O cérebro de uma criança
Para mostrar como um cérebro de uma criança funciona, foi feita uma comparação entre um cérebro moldado por relacionamento saudável e outro por um relacionamento não saudável em uma criança de 3 anos, com uma foto de uma ressonância feita por um cientista dos Estados Unidos, que mostrou que o da criança não saudável é mais atrofiado que a da criança saudável, ou seja, um ambiente nocivo, é responsável por uma desestruturação.

Uma estrutura do cérebro com os lados direito e esquerdo também foi representada para mostrar as  funções de cada um.

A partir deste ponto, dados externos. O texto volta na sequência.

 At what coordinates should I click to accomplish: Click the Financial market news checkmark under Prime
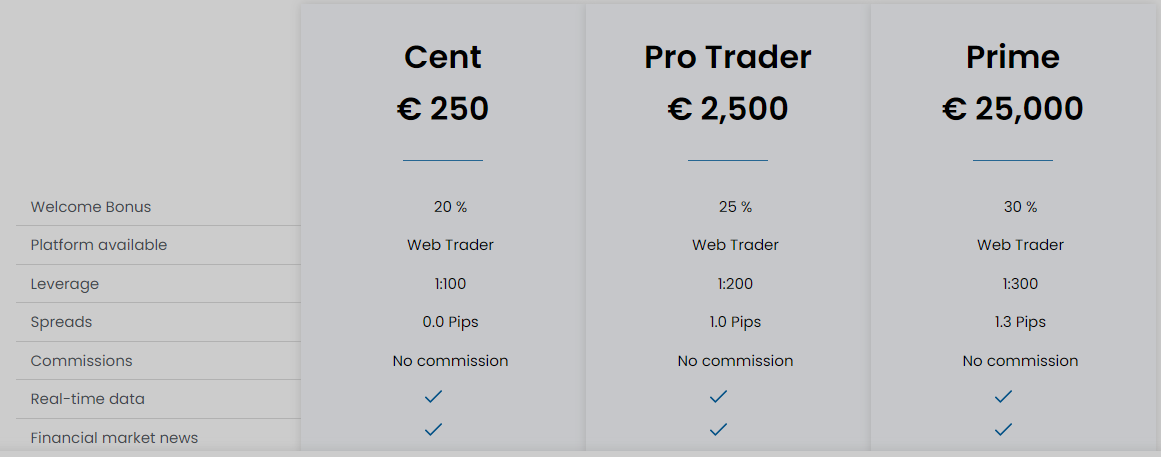point(1003,429)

O lado direito, por exemplo, é responsável pelas funções holísticas, artísticas e intuitivas, incluindo o processamento de emoções, criatividade, música e visão espacial. Já o lado esquerdo é responsável pelo processamento da linguagem, do raciocínio lógico, do sequenciamento de informações e controle dos movimentos do lado direito do corpo.

"Em crianças de três anos, o lado direito é predominante, pois elas ainda não dominam a capacidade de usar a lógica e as palavras para expressar sentimentos, e quando elas entram na fase dos ‘por quês’, é quando o lado esquerdo está começando”, falou Adriana.

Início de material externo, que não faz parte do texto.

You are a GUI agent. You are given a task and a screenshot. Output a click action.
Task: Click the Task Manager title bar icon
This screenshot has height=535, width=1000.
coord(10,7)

A live ainda apresentou detalhes do processamento neural e comportamento – entrada de informação – excitação – modulação inibitória – integração sináptica – saída motora, sendo que o desenvolvimento desse processo ocorre de forma progressiva e dependente da formação do córtex pré frontal e da experiência relacional, ou seja, a autorregulação plena não é esperada antes do início da vida adulta.

De uma forma ilustrativa, Adriana usou a imagem de um iceberg, cuja ponta é vista, porém a maior parte fica escondida embaixo d'água como forma de mostrar que quando uma criança está irritada, nervosa, chorosa, é porque existem inúmeros sentimentos que a levam a fazer isso, e que muitas vezes, os pais não conseguem perceber

“O comportamento de uma criança é um estado, não uma definição de quem ela é. Em momentos de birra, devemos lembrar do cérebro da criança, e focar em soluções saudáveis, resistindo ao desejo de ir à punição. Devemos lembrar que não existe criança mal comportada, e sim, mal encorajada”, completou.